When it was time to get back on the boat, revelers got spooky for Saturday night’s Ghost Ship theme, with some costumes as intricate as Beetlejuice and a giant, blown up Ghostbusters Stay Puff marshmallow man costume; while others improvised with their cabin bed sheets. As the sun set, the bass boomed louder, and we caught an amazing performance from Jack Beats on the main deck. One half of the duo carried the set to full force, playing new and old classics, including “Get Down” and “Just a Beat.” Jack Beats was one of the few artists (alongside Skrillex) to give a one-time performance during the 3-day excursion, and this was definitely a slammin’ set.
Later that night J.Phlip laid down those dirty West Coast beats in perfect form at the S32 Disco lounge, tucked away at the ship’s stern. As a beautifully eerie, orange half-moon rose in the sky, shameless partiers threw ashtrays and life preservers off the back of the boat in gleeful idiocy, while others collapsed at the peak of their wasted day two, only to be carefully searched and carried away by the vigilant safety crew. After J.Phlip, Girl Unit took over and kept the energy high as we bounced and swayed on a slippery dancefloor glowing with built-in Samsung LCD flatscreens. The crew couldn’t resist the groove either, and they danced while pouring drinks and taking photos with the shippers.
Saturday night’s climax was most definitely Crookers’ 4 – 5:30 am set in the Zebra bar. As you all know, the former duo recently became a one-man show, and of course some fans questioned whether Crookers could keep up their bangin’ reputation with only Phra at the helm. Well, the proof is in the performance, and this bearded Italian dynamo absolutely slayed us with a masterfully mixed, face-melting set. He spun one killer track after another, from the Crookers’ classic “Salmon Dance”, to the new hit collab with RVBRA “Pop That.” Of course Skirllex had to try to steal some “Thunder” (yes, Phra played that one too!), but he didn’t try to take over for long — check out this video to get a sense of how insanely gargantuan it was:
By Sunday, we had to gather every ounce of energy left for our final epic stop at the private island party. Destructo, the man behind the rave cruise, played the opening set as beach bums began to dot the pure, white sand. Holy Ship!! newbies were probably impressed by the scenery, but 2012 vets immediately knew that HARD/Beats at Sea/Cloud 9 had pinched a few pennies with their private island selection this year. There was no comparison — the private island of Little San Salvador in 2012 was so much more beautiful, and the stage set up was ten times more extravagant.
This year we saw a rinky-dink stage in contrast to the enormous pirate ship that Fat Boy Slim raged from last year, but with that said, this year there was a very special treat that more than made up for the downgrade in setting. Brodinski stole the show with a freaky fresh hip-hop set, establishing his reputation as a hip-hop DJ first, techno second. We saw DJ culture extend beyond dance music and sweep genre borders as Brodinski paid homage to trap with a classy flourish only he could spin just right.
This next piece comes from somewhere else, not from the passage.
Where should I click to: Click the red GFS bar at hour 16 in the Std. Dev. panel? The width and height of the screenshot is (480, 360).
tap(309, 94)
The real beauty of this ultra-exclusive, intimate setting was seeing some of the top DJs collaborate spontaneously. The term b2b has been redefined by Destructo and team at HARD events, and it was a unique privilege to see names such as L-VIS 1990/Bok Bok, Baauer/RL Grime and Gessaflestien/Justice/Boys Noize all mixing in together (check out the video below!). Skrillex didn’t hesitate to pop up behind the decks at most sets to get his hands on the equipment (which was probably awesome if you’re a fan, but kind of annoying if you’re not a hardcore Skrilleypoo lover). His name was conspicuously withheld from the lineup and saved as a single “surprise” performance, so that might have been why he appeared (lurking) at most of the other artists’ stages.